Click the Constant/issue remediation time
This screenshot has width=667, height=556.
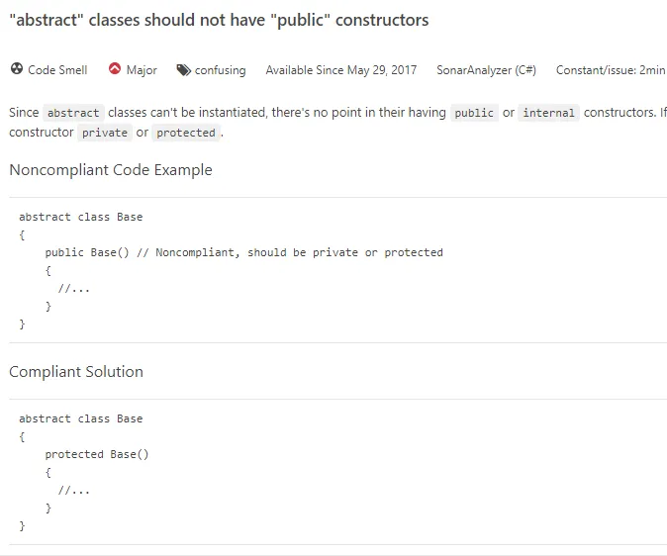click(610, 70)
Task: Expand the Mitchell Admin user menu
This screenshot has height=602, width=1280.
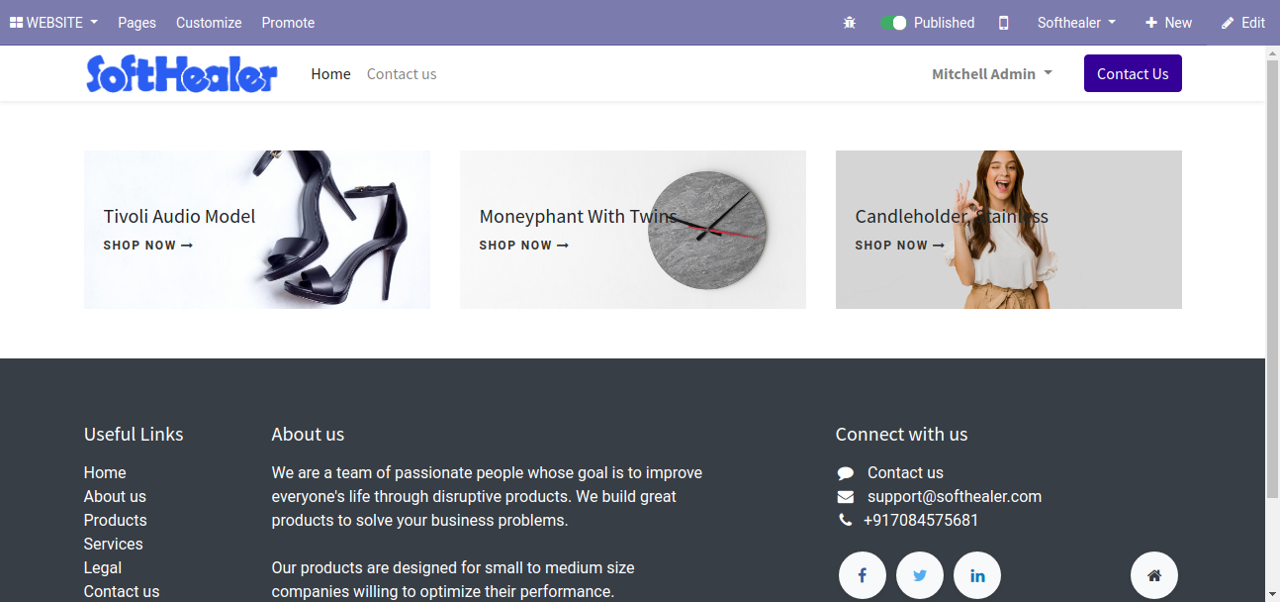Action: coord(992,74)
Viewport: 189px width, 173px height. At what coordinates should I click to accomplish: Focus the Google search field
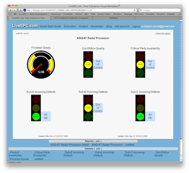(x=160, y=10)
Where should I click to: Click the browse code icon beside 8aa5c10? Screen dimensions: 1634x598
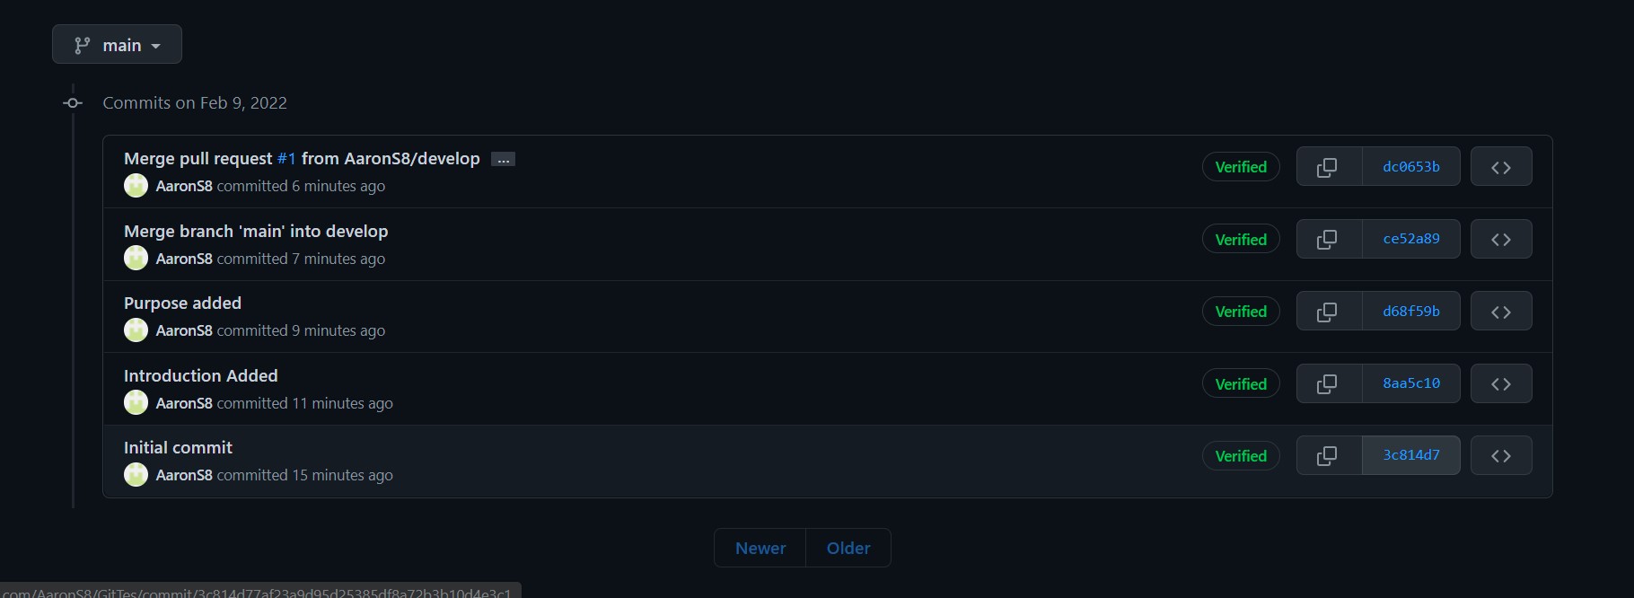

__________________________________________________

Print all the records exactly, minus any images.

Click the Constant/issue remediation time
This screenshot has width=667, height=556.
click(610, 70)
Task: Expand the Mitchell Admin user menu
This screenshot has height=602, width=1280.
Action: coord(992,74)
Viewport: 189px width, 173px height. At what coordinates should I click to accomplish: Focus the Google search field
(x=160, y=10)
Where should I click to: Click the browse code icon beside 8aa5c10? Screen dimensions: 1634x598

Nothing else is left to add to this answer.